If oil and gas workers help us plan a just transition, Canada will do a better job of understanding and preparing for the challenges and opportunities ahead.  It is still possible to save our economy and our planet while creating hundreds of thousands of new jobs, but if activists like me are forced to choose between our economy and our planet – we will always choose our planet, the cradle of all life.

If climate activists must continue to fight alone, we will just keep pounding away with whatever blunt instruments are in reach. As the situation grows more desperate, our tactics will as well. Activists, both indigenous and otherwise, have fought pipelines before and will continue to do so. And our numbers are growing.

Without meaningful climate action from our government, I can easily see large disruptions like those orchestrated by Extinction Rebellion in the UK or Ende Gelände Germany happening here.

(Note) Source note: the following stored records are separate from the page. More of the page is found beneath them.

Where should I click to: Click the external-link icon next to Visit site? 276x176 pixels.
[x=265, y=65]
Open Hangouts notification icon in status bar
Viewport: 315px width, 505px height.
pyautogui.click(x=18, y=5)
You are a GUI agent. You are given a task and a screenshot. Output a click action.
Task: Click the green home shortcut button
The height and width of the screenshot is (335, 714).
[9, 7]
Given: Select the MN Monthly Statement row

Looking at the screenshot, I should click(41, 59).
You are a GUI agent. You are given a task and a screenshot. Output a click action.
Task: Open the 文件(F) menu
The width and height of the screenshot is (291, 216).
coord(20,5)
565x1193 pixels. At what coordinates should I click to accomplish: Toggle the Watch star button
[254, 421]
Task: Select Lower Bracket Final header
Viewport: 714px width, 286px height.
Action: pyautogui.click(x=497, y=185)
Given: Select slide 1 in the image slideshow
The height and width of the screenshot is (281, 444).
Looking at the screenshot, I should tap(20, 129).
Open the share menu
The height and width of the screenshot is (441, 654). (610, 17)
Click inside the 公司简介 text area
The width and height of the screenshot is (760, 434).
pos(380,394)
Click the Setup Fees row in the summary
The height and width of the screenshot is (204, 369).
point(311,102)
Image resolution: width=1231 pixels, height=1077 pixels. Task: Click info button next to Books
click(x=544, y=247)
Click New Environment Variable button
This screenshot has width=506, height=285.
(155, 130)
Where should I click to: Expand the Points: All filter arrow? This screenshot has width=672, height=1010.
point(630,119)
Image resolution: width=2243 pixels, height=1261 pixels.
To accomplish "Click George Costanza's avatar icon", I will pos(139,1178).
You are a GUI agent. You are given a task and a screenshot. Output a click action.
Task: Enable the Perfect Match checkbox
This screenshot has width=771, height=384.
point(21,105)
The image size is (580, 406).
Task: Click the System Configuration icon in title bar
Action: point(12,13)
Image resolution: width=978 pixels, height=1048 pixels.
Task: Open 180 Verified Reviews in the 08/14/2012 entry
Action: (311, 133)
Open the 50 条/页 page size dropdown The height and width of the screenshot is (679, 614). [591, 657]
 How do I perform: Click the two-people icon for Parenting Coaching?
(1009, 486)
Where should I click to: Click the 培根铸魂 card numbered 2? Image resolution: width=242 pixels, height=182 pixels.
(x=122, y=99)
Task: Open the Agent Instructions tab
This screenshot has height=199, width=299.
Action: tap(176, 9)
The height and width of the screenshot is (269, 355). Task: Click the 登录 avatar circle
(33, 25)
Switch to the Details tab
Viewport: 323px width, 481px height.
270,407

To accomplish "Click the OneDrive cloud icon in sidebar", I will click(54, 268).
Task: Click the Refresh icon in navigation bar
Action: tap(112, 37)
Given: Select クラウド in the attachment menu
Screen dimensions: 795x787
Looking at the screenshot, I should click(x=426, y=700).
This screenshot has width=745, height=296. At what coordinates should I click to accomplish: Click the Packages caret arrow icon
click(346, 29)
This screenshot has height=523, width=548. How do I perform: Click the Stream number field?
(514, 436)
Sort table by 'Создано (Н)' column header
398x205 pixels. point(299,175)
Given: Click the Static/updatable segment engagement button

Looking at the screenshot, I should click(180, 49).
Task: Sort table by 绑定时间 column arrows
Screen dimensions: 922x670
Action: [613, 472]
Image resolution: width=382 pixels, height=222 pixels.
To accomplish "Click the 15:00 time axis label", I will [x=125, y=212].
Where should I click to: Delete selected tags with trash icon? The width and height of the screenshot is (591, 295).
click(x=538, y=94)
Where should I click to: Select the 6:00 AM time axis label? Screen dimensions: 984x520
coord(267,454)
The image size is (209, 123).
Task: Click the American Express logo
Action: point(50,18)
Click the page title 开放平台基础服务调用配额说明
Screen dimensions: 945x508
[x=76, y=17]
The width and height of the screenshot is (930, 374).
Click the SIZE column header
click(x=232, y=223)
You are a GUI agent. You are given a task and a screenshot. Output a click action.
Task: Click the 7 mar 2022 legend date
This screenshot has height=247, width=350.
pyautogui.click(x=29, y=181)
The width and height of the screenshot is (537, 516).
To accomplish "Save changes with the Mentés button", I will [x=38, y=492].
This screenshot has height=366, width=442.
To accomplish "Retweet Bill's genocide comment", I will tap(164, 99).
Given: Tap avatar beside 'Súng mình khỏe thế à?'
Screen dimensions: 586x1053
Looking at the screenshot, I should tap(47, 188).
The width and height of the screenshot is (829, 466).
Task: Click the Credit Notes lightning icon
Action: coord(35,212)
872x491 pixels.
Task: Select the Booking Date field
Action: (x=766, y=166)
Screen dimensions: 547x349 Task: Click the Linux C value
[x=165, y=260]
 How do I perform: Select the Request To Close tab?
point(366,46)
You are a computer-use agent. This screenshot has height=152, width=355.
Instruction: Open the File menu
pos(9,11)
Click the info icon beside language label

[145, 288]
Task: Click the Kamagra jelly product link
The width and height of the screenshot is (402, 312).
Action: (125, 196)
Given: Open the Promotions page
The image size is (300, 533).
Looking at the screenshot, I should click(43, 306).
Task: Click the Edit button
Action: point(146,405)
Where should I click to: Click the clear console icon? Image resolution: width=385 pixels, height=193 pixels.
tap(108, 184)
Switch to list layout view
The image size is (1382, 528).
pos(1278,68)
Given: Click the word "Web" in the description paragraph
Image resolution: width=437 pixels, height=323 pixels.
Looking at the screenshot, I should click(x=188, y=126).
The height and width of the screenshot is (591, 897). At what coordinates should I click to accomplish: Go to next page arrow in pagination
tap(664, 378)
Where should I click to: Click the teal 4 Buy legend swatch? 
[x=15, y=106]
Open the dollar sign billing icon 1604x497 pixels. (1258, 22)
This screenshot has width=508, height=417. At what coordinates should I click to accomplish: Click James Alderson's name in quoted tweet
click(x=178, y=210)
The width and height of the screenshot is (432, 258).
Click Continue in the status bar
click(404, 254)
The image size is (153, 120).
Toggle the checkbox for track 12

We don’t want to spend our days blocking roads and getting yelled at – I would much rather spend time with my child at the park – but many of us will if we have to.  So let’s put our heads together and develop a plan for a just transition that meets the needs of both oil and gas workers and climate activists, so we can all go back to spending quality time with the people we love.

FURTHER READING: 350.org on a Green New Deal for Canada.

___________________________

Matthew Lie-Paehlke is the co-founder of Climate Pledge Collective and a relatively new member of Toronto350. This post was cross-posted on his website.

https://medium.com/@350Canada/what-do-we-mean-when-we-say-we-want-a-green-new-deal-for-canada-2d3735707526

[1]  I deleted some rows about very similar industry to make it clear how profitable oil and gas is compared to sectors like telecom and real estate, that we typically think about as profitable. (And I know labour productivity does not exactly equal profitability but in a world where labour is a major input it is an important factor). Excluding one small sector called “Other non-profit institutions serving households” which includes grant-making institutions.

[2] Relying on profitable staples without upgrading those commodities is called the ‘resource curse’ or the ‘staples trap’ and it is an idea that goes back at least to Harold Innis’s work on the Canadian fur trade in the 1920s.  It is often the right choice for wealthy investors in any given moment, but it’s bad for a nation’s economy.